What is ForesightJS
ForesightJS is a lightweight JavaScript library that predicts user intent to prefetch content before it's needed. It works completely out of the box without configuration, supporting both desktop and mobile devices with different prediction strategies.
Understanding ForesightJS's Role
When you over simplify prefetching it exists of three parts:
- What resource or data to load
- How the loading method and caching strategy is
- When the optimal moment to start fetching is
ForesightJS takes care of the When by predicting user intent with mouse trajectory and tab navigation.
You supply the What and How inside your callback
when you register an element.
Download
pnpm add js.foresight
# or
npm install js.foresight
# or
yarn add js.foresight
Prediction Strategies
ForesightJS uses different prediction strategies depending on the device type. For limited connections (2G or data-saver mode), we respect the user's preference to minimize data usage and skip registration.

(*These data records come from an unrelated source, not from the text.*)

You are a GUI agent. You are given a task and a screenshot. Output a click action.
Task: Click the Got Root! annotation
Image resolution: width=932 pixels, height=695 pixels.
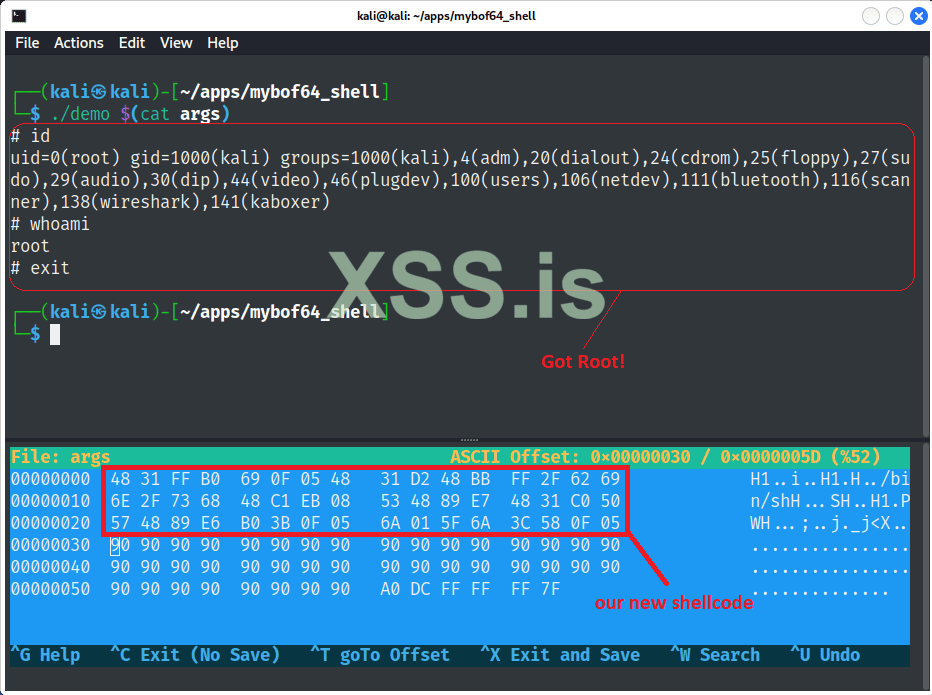(x=582, y=361)
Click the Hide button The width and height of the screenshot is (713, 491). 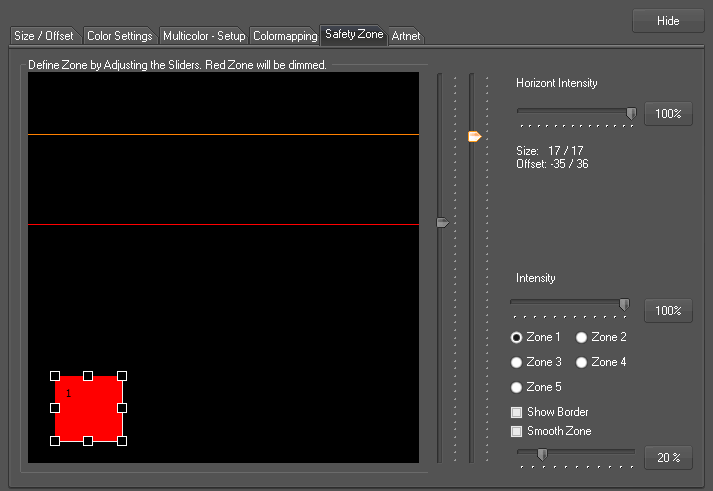coord(667,21)
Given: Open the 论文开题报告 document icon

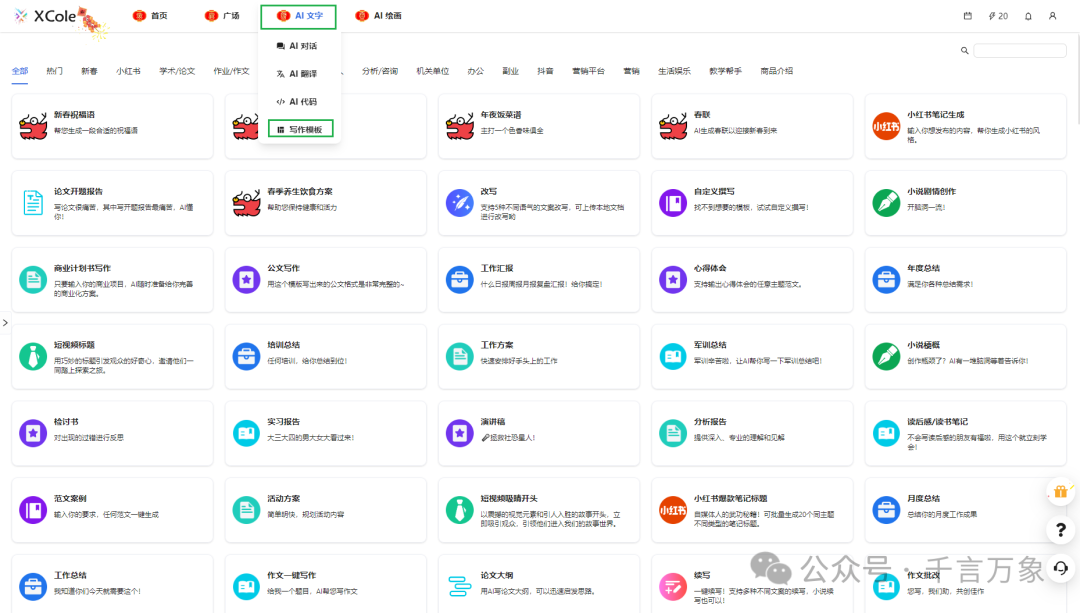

Foresight automatically detects mouse, pen, or touch input, and updates its strategy if the input method changes.
Keyboard/Mouse Users
Pick and choose multiple prediction strategies. All are enabled by default, but you can disable any of them when initializing the ForesightManager
.
- Mouse Trajectory default - Analyzes cursor movement patterns to predict which links users are heading towards and prefetches content before they arrive
- Keyboard Navigation default - Tracks tab key usage to prefetch when the user is N tab stops away from your registered element
- Scroll default - Prefetches content when users scroll towards registered elements, predicting which elements will be reached based on scroll direction
Touch Devices (v3.3.0+)
While desktop systems use multiple concurrent prediction strategies, touch devices operate with a single active strategy that can be configured while initializing the ForesightManager
.
- onTouchStart default - Captures the initial touch event to begin prefetching when users start interacting with registered elements
- Viewport Enter - Detects when registered elements enter the viewport and prefetches their content based on scroll behavior and visibility
- None - Disables ForesightJS on touch devices (previous behavior)
Why ForesightJS?
ForesightJS is designed for developers who want to squeeze every drop of performance out of their web applications. It's a specialized tool, not something to drop into every project.
Which problems does ForesightJS solve?
Problem 1: On-Hover Prefetching Still Has Latency
Traditional hover-based prefetching only triggers after the user's cursor reaches an element. This approach wastes the critical 100-200ms window between when a user begins moving toward a target and when the hover event actually fires—time that could be used for prefetching.
Problem 2: Viewport-Based Prefetching is Wasteful
Many modern frameworks (like Next.js) automatically prefetch resources for all links that enter the viewport. While well-intentioned, this creates significant overhead since users typically interact with only a small fraction of visible elements. Simply scrolling up and down the Next.js homepage can trigger 1.59MB of unnecessary prefetch requests.
Problem 3: Hover-Based Prefetching Excludes Keyboard Users
Many routers rely on hover-based prefetching, but this approach completely excludes keyboard users since keyboard navigation never triggers hover events. This means keyboard users miss out on the performance benefits that mouse users get from hover-based prefetching.